SUMMARY:suspend&resume

From: Mr Rene Occelli (rene@iusti.univ-mrs.fr)
Date: Fri Apr 26 1996 - 03:20:17 CDT


Hi,

Firt my question:
One of my user want to run a very large an long simulation programs
(about 60 Meg of Memory and perhaps two weeks long on a sparc 20 ).

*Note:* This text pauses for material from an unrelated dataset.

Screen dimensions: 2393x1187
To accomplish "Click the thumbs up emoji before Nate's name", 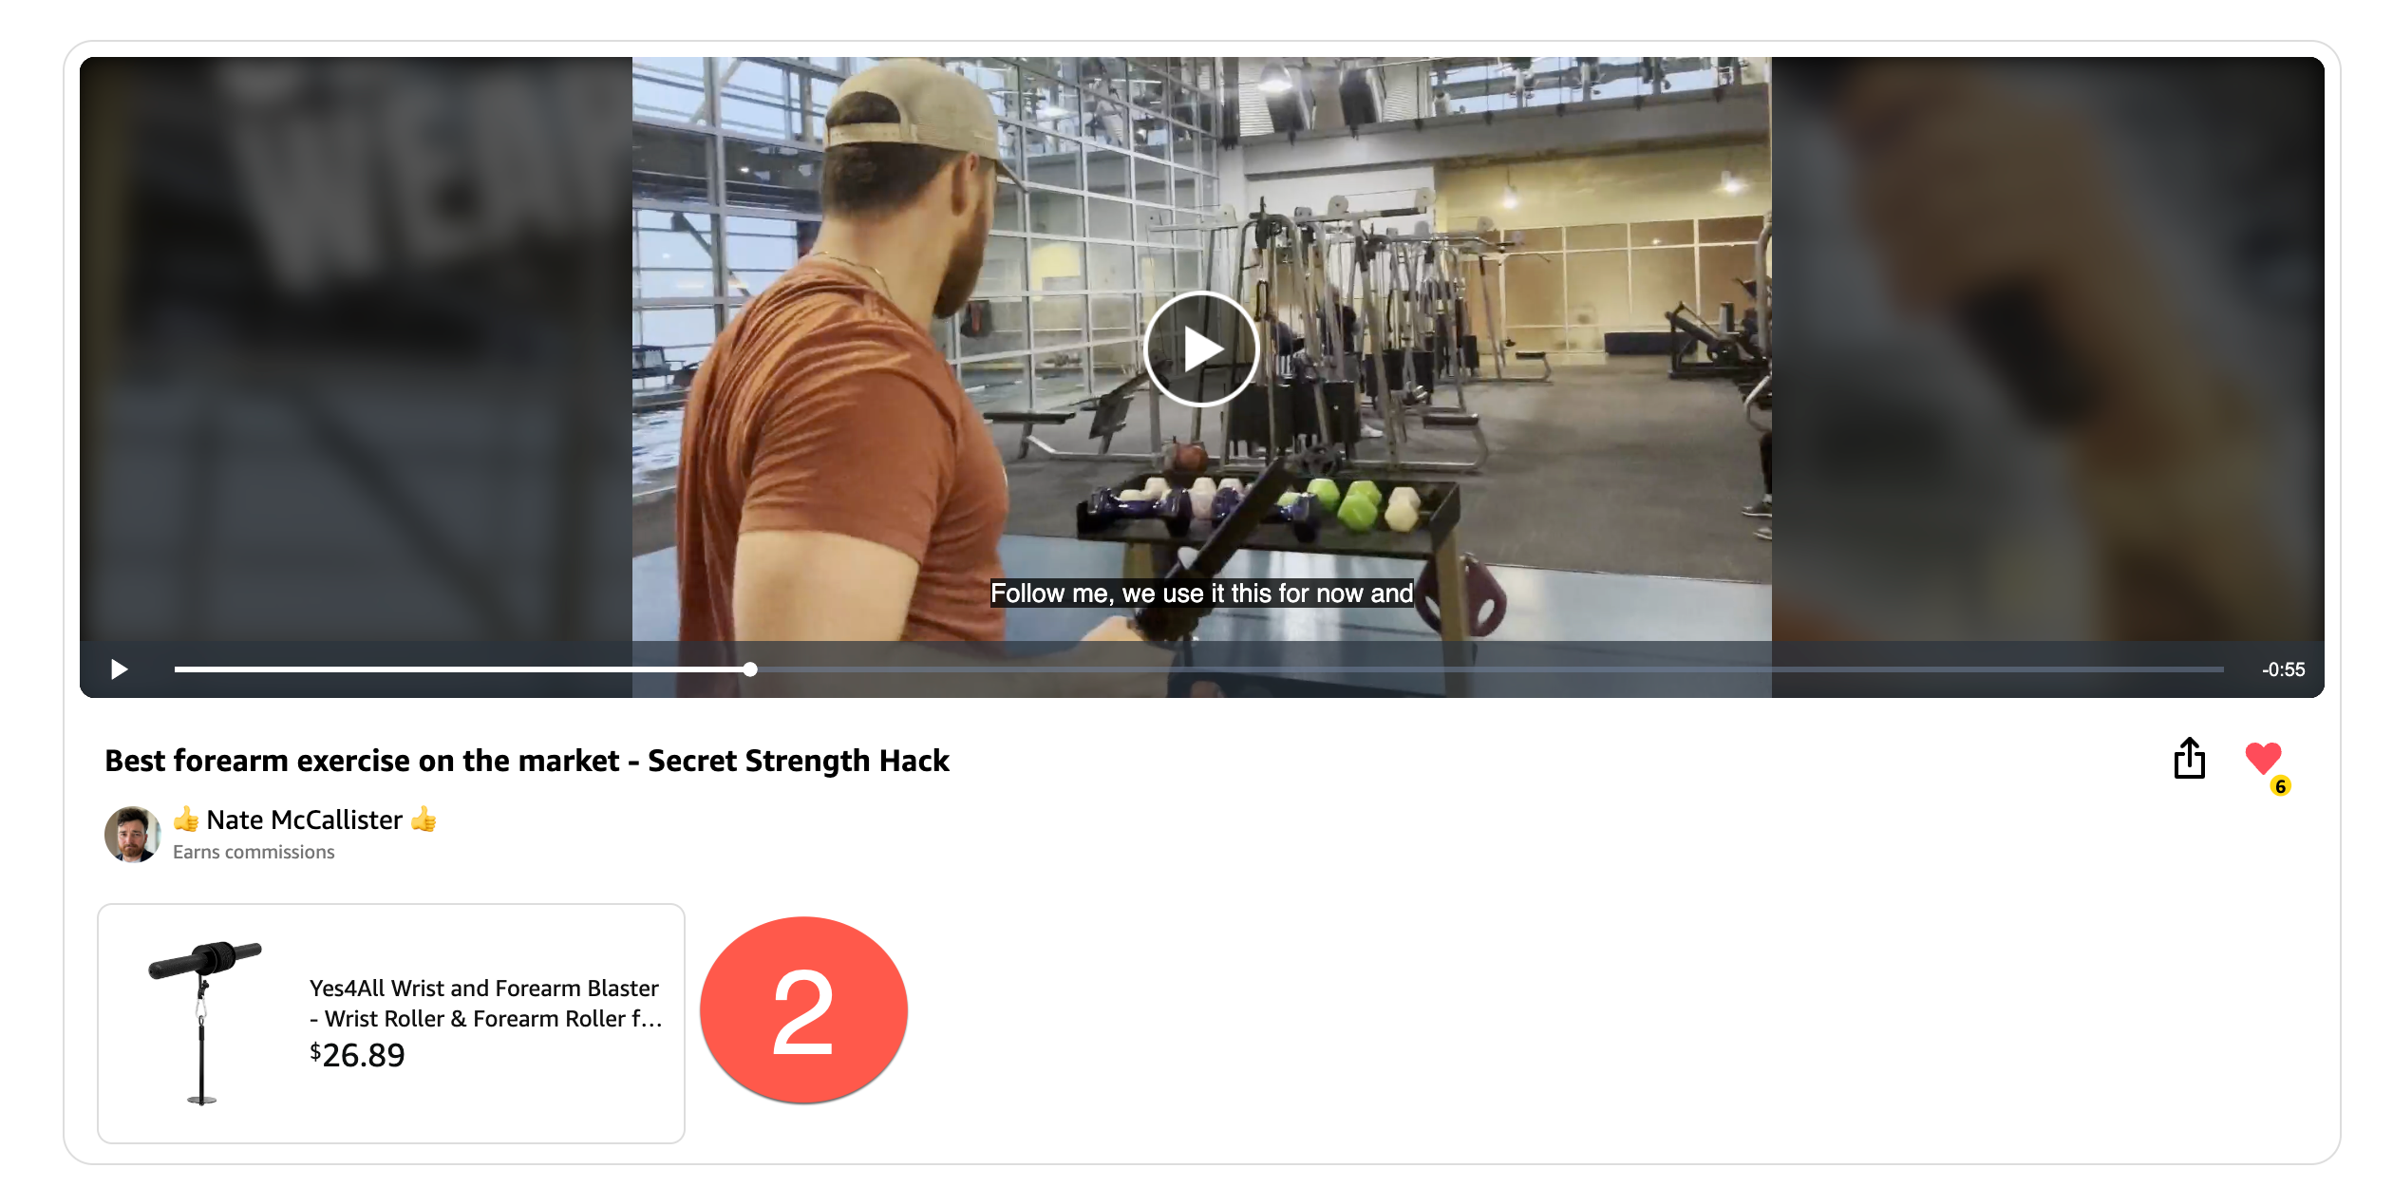I will pos(186,819).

I wonder if there is a way to run this job the night, suspend it the
morning (dumping all the memory on disk ) and restart it the next night
(without lossing anything).

So in this case the Sation is free for all users during the day.

............

I have received a lot of responses. Many thanks to all people. There are
many solutions :

a) The most popular : ( I've choosen this solution)
Start the process in the backgound ( at ,....)
get the pid of the running job, then STOP it with kill:

kill -STOP pid

This suspend the process and during this time the job will be swapped out.
In this case the CPU will be free for anoher users.
************************************************
One should take care to have ENOUGH swap place.
************************************************
Then restart the job the night with

kill -CONT pid
 

One can put this commnand in the crontab's user
0 8 * * * kill -STOP pid
0 20 * * * kill -CONT pid

CAUTION: In case of crash or reboot the job is LOST

b) Start the program , check its pid and a use cron to increase/decrease its
priority for night/day.

c) Start the process in a window. Pressing Ctrl-z (in this window) suspends it
 (in csh/tcsh) and sends it into background. Then type fd in that window puts
job back in foreground. This method can be choosen when this problem
appears occasionally .

d) Write this applications using mmap() and files. If the job is suspending,
 the pages are backed onto the disk. But in this suspend state if the system
reboots the job can restart. (Not tested).
(idea from Kevin.Sheehan@uniq.com.au (Kevin Sheehan {Consulting Poster Child}) )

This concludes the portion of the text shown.